This is some good looking code, there are just a few things that throw me. The first is that you're defining the integers but occasionally referring to them as "Nat"s. The natural numbers are non-negative integers, don't confuse the two.

toNat = toEnum :: Int -> ℤ
fromNat = fromEnum :: ℤ -> Int


This is a strange construction, give the type signature before the definition of the function and GHC will figure out which version of toEnum and fromEnum to use. Anything else is unusual and unnecessary.

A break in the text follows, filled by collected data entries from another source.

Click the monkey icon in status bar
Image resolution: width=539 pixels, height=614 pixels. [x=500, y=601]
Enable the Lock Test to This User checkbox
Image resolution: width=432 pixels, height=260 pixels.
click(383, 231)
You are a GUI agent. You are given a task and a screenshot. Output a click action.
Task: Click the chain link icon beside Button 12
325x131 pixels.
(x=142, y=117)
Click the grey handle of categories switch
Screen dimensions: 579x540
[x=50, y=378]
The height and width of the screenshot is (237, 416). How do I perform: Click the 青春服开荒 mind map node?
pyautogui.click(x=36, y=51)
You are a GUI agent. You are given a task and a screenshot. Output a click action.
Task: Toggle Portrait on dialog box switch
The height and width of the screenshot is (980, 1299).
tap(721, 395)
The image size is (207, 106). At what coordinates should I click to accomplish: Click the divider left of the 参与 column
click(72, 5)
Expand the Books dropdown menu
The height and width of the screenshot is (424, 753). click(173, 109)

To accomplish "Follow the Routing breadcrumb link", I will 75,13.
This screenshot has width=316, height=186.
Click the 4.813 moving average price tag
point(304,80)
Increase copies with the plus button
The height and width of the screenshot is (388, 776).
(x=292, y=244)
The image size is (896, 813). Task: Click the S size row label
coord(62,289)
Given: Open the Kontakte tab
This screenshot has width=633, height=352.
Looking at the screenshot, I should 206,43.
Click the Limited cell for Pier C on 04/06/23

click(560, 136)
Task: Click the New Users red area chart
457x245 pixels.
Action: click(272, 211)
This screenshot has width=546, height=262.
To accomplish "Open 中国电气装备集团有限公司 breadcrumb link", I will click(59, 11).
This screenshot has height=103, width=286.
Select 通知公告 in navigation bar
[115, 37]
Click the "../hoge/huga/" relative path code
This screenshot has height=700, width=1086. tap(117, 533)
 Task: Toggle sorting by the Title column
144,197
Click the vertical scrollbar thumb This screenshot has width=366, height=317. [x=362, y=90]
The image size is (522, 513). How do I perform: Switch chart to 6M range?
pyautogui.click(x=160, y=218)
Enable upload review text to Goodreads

Your Show instance should really just punt to the instance for Integers. Again, naturals numbers aren't integers so your "Nat: " tag is incorrect, it doesn't really add anything, and it makes writing a Read instance more difficult. Also there's no need to section infix functions by writing them prefix style. Thus:

instance Show ℤ where
    show = show . toInteger

instance Read ℤ where
    read = fromInteger . read


Your normalization function is more complex than it needs to be, but consider what having to normalize says about the representation you picked. Here's one version that doesn't change anything about your data types.

normalise = fromList . uncurry tailOfLonger . partition isOne . toList
    where 
          isOne :: SimpleNat -> Bool
          isOne One = True
          isOne _   = False

          tailOfLonger :: [a] -> [a] -> [a]
          tailOfLonger    []     ys  = ys
          tailOfLonger    xs     []  = xs
          tailOfLonger (_:xs) (_:ys) = tailOfLonger xs ys


You have some unnecessary pattern match cases, such as n + Zero = n in the Num instance declaration. There's nothing wrong operationally with that case of course, but it's superfluous and the beauty of the inductive construction of the integers encourages me at least to be ruthless with flensing redundant code.

Here is an alternate construction that could obviate the need for all of the expensive normalization your version incurs. Writing the Num instance is pretty fun.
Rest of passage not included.